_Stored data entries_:
[Start of Attachment]

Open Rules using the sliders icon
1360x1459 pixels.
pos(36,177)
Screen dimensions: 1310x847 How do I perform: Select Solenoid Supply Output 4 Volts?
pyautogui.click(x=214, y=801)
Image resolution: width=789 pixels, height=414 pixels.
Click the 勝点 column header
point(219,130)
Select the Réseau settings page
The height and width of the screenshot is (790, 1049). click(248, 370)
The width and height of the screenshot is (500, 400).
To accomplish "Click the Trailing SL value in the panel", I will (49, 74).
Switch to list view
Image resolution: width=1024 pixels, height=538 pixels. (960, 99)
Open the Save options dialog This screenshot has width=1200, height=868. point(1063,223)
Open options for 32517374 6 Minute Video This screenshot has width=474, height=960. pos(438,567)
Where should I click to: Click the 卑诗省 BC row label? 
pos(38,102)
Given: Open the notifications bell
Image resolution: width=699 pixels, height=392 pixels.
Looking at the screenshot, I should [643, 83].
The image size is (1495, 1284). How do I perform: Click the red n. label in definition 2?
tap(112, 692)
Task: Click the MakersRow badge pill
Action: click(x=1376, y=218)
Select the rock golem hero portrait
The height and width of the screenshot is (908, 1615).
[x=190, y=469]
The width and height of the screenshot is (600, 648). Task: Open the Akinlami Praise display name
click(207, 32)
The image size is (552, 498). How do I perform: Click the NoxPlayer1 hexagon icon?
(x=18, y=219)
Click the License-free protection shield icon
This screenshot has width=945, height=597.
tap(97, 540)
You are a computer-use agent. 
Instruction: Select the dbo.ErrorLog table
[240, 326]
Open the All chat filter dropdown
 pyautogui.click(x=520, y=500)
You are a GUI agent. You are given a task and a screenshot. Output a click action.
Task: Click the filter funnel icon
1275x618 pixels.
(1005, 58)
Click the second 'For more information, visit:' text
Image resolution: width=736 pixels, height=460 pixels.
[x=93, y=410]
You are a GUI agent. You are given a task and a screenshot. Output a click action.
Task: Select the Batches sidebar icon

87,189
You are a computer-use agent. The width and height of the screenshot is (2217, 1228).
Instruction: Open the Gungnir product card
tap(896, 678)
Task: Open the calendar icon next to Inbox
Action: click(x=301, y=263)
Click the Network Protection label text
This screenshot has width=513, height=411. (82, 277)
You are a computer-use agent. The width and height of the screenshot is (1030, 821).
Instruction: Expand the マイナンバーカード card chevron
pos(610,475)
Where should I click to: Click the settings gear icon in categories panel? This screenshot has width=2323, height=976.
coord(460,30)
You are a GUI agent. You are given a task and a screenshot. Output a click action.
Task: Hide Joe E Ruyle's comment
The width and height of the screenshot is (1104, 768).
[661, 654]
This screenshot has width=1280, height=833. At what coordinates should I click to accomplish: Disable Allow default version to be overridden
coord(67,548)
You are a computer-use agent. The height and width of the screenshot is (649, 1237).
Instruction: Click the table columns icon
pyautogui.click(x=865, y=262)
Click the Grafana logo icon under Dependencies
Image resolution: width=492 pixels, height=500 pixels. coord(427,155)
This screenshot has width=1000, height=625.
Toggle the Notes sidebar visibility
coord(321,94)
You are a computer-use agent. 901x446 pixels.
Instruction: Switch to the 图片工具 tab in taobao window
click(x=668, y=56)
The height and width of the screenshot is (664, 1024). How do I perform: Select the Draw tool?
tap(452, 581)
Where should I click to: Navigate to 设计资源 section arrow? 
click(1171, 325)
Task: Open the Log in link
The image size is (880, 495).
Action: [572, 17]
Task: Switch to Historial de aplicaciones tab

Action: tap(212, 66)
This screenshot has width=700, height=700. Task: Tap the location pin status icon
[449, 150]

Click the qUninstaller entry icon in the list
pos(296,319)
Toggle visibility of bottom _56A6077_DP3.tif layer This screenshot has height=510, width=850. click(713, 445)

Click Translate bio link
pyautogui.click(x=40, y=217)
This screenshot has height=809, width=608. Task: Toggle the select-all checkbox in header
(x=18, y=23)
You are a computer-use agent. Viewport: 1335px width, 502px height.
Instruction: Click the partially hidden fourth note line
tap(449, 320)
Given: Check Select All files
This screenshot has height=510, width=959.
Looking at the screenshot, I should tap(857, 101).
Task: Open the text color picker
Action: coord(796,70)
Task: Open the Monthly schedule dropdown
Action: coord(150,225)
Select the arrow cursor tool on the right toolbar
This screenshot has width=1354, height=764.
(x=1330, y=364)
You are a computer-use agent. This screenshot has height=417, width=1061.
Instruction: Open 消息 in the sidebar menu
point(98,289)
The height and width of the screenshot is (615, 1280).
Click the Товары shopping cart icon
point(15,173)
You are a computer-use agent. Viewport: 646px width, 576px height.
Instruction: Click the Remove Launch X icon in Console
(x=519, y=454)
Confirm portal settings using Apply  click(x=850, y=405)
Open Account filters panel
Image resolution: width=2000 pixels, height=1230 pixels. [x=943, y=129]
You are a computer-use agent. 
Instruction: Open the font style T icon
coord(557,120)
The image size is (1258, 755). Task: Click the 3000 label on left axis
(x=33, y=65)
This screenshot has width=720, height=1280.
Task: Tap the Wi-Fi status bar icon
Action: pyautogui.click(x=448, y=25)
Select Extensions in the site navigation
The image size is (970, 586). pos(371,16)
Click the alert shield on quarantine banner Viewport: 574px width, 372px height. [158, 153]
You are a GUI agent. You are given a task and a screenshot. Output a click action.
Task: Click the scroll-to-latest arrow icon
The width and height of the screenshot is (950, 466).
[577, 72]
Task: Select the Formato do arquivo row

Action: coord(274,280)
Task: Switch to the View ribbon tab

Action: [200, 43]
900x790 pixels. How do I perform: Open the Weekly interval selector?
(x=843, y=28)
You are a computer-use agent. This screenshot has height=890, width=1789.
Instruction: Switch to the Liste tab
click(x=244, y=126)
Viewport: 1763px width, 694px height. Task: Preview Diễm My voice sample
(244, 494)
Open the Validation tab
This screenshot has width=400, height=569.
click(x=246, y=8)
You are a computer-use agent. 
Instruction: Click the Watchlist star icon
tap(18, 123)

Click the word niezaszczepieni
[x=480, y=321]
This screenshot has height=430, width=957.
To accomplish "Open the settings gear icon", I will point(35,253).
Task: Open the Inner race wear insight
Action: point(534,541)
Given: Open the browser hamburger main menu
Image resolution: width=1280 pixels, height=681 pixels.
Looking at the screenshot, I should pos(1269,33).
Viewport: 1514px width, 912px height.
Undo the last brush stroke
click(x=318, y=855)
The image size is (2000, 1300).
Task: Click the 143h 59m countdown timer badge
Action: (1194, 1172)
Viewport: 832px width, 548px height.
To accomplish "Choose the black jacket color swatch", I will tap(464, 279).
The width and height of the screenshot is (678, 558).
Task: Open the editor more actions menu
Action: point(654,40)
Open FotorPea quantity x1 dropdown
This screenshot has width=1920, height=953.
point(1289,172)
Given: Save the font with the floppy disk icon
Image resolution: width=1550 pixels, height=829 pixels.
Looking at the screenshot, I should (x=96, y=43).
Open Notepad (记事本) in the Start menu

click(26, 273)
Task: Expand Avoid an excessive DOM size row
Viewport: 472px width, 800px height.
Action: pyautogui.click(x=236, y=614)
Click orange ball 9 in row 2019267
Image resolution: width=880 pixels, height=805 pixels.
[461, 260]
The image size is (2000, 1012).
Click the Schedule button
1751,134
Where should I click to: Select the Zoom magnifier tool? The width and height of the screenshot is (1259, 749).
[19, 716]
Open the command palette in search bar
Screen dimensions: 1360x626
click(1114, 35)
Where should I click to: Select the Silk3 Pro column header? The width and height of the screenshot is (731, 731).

[End of Attachment]

_YOUR GOAL_: Copy out every record above exactly as written.

_SOLUTION_:
Open Rules using the sliders icon
1360x1459 pixels.
pos(36,177)
Screen dimensions: 1310x847 How do I perform: Select Solenoid Supply Output 4 Volts?
pyautogui.click(x=214, y=801)
Image resolution: width=789 pixels, height=414 pixels.
Click the 勝点 column header
point(219,130)
Select the Réseau settings page
The height and width of the screenshot is (790, 1049). click(248, 370)
The width and height of the screenshot is (500, 400).
To accomplish "Click the Trailing SL value in the panel", I will (49, 74).
Switch to list view
Image resolution: width=1024 pixels, height=538 pixels. (960, 99)
Open the Save options dialog This screenshot has width=1200, height=868. point(1063,223)
Open options for 32517374 6 Minute Video This screenshot has width=474, height=960. pos(438,567)
Where should I click to: Click the 卑诗省 BC row label? 
pos(38,102)
Given: Open the notifications bell
Image resolution: width=699 pixels, height=392 pixels.
Looking at the screenshot, I should [643, 83].
The image size is (1495, 1284). How do I perform: Click the red n. label in definition 2?
tap(112, 692)
Task: Click the MakersRow badge pill
Action: click(x=1376, y=218)
Select the rock golem hero portrait
The height and width of the screenshot is (908, 1615).
[x=190, y=469]
The width and height of the screenshot is (600, 648). Task: Open the Akinlami Praise display name
click(207, 32)
The image size is (552, 498). How do I perform: Click the NoxPlayer1 hexagon icon?
(x=18, y=219)
Click the License-free protection shield icon
This screenshot has width=945, height=597.
tap(97, 540)
You are a computer-use agent. 
Instruction: Select the dbo.ErrorLog table
[240, 326]
Open the All chat filter dropdown
 pyautogui.click(x=520, y=500)
You are a GUI agent. You are given a task and a screenshot. Output a click action.
Task: Click the filter funnel icon
1275x618 pixels.
(1005, 58)
Click the second 'For more information, visit:' text
Image resolution: width=736 pixels, height=460 pixels.
[x=93, y=410]
You are a GUI agent. You are given a task and a screenshot. Output a click action.
Task: Select the Batches sidebar icon

87,189
You are a computer-use agent. The width and height of the screenshot is (2217, 1228).
Instruction: Open the Gungnir product card
tap(896, 678)
Task: Open the calendar icon next to Inbox
Action: click(x=301, y=263)
Click the Network Protection label text
This screenshot has width=513, height=411. (82, 277)
You are a computer-use agent. The width and height of the screenshot is (1030, 821).
Instruction: Expand the マイナンバーカード card chevron
pos(610,475)
Where should I click to: Click the settings gear icon in categories panel? This screenshot has width=2323, height=976.
coord(460,30)
You are a GUI agent. You are given a task and a screenshot. Output a click action.
Task: Hide Joe E Ruyle's comment
The width and height of the screenshot is (1104, 768).
[661, 654]
This screenshot has width=1280, height=833. At what coordinates should I click to accomplish: Disable Allow default version to be overridden
coord(67,548)
You are a computer-use agent. The height and width of the screenshot is (649, 1237).
Instruction: Click the table columns icon
pyautogui.click(x=865, y=262)
Click the Grafana logo icon under Dependencies
Image resolution: width=492 pixels, height=500 pixels. coord(427,155)
This screenshot has width=1000, height=625.
Toggle the Notes sidebar visibility
coord(321,94)
You are a computer-use agent. 901x446 pixels.
Instruction: Switch to the 图片工具 tab in taobao window
click(x=668, y=56)
The height and width of the screenshot is (664, 1024). How do I perform: Select the Draw tool?
tap(452, 581)
Where should I click to: Navigate to 设计资源 section arrow? 
click(1171, 325)
Task: Open the Log in link
The image size is (880, 495).
Action: [572, 17]
Task: Switch to Historial de aplicaciones tab

Action: tap(212, 66)
This screenshot has width=700, height=700. Task: Tap the location pin status icon
[449, 150]

Click the qUninstaller entry icon in the list
pos(296,319)
Toggle visibility of bottom _56A6077_DP3.tif layer This screenshot has height=510, width=850. click(713, 445)

Click Translate bio link
pyautogui.click(x=40, y=217)
This screenshot has height=809, width=608. Task: Toggle the select-all checkbox in header
(x=18, y=23)
You are a computer-use agent. Viewport: 1335px width, 502px height.
Instruction: Click the partially hidden fourth note line
tap(449, 320)
Given: Check Select All files
This screenshot has height=510, width=959.
Looking at the screenshot, I should tap(857, 101).
Task: Open the text color picker
Action: coord(796,70)
Task: Open the Monthly schedule dropdown
Action: coord(150,225)
Select the arrow cursor tool on the right toolbar
This screenshot has width=1354, height=764.
(x=1330, y=364)
You are a computer-use agent. This screenshot has height=417, width=1061.
Instruction: Open 消息 in the sidebar menu
point(98,289)
The height and width of the screenshot is (615, 1280).
Click the Товары shopping cart icon
point(15,173)
You are a computer-use agent. Viewport: 646px width, 576px height.
Instruction: Click the Remove Launch X icon in Console
(x=519, y=454)
Confirm portal settings using Apply  click(x=850, y=405)
Open Account filters panel
Image resolution: width=2000 pixels, height=1230 pixels. [x=943, y=129]
You are a computer-use agent. 
Instruction: Open the font style T icon
coord(557,120)
The image size is (1258, 755). Task: Click the 3000 label on left axis
(x=33, y=65)
This screenshot has width=720, height=1280.
Task: Tap the Wi-Fi status bar icon
Action: pyautogui.click(x=448, y=25)
Select Extensions in the site navigation
The image size is (970, 586). pos(371,16)
Click the alert shield on quarantine banner Viewport: 574px width, 372px height. [158, 153]
You are a GUI agent. You are given a task and a screenshot. Output a click action.
Task: Click the scroll-to-latest arrow icon
The width and height of the screenshot is (950, 466).
[577, 72]
Task: Select the Formato do arquivo row

Action: coord(274,280)
Task: Switch to the View ribbon tab

Action: [200, 43]
900x790 pixels. How do I perform: Open the Weekly interval selector?
(x=843, y=28)
You are a computer-use agent. This screenshot has height=890, width=1789.
Instruction: Switch to the Liste tab
click(x=244, y=126)
Viewport: 1763px width, 694px height. Task: Preview Diễm My voice sample
(244, 494)
Open the Validation tab
This screenshot has width=400, height=569.
click(x=246, y=8)
You are a computer-use agent. 
Instruction: Click the Watchlist star icon
tap(18, 123)

Click the word niezaszczepieni
[x=480, y=321]
This screenshot has height=430, width=957.
To accomplish "Open the settings gear icon", I will point(35,253).
Task: Open the Inner race wear insight
Action: point(534,541)
Given: Open the browser hamburger main menu
Image resolution: width=1280 pixels, height=681 pixels.
Looking at the screenshot, I should pos(1269,33).
Viewport: 1514px width, 912px height.
Undo the last brush stroke
click(x=318, y=855)
The image size is (2000, 1300).
Task: Click the 143h 59m countdown timer badge
Action: (1194, 1172)
Viewport: 832px width, 548px height.
To accomplish "Choose the black jacket color swatch", I will tap(464, 279).
The width and height of the screenshot is (678, 558).
Task: Open the editor more actions menu
Action: point(654,40)
Open FotorPea quantity x1 dropdown
This screenshot has width=1920, height=953.
point(1289,172)
Given: Save the font with the floppy disk icon
Image resolution: width=1550 pixels, height=829 pixels.
Looking at the screenshot, I should (x=96, y=43).
Open Notepad (记事本) in the Start menu

click(26, 273)
Task: Expand Avoid an excessive DOM size row
Viewport: 472px width, 800px height.
Action: pyautogui.click(x=236, y=614)
Click orange ball 9 in row 2019267
Image resolution: width=880 pixels, height=805 pixels.
[461, 260]
The image size is (2000, 1012).
Click the Schedule button
1751,134
Where should I click to: Select the Zoom magnifier tool? The width and height of the screenshot is (1259, 749).
[19, 716]
Open the command palette in search bar
Screen dimensions: 1360x626
click(1114, 35)
Where should I click to: Select the Silk3 Pro column header? The width and height of the screenshot is (731, 731).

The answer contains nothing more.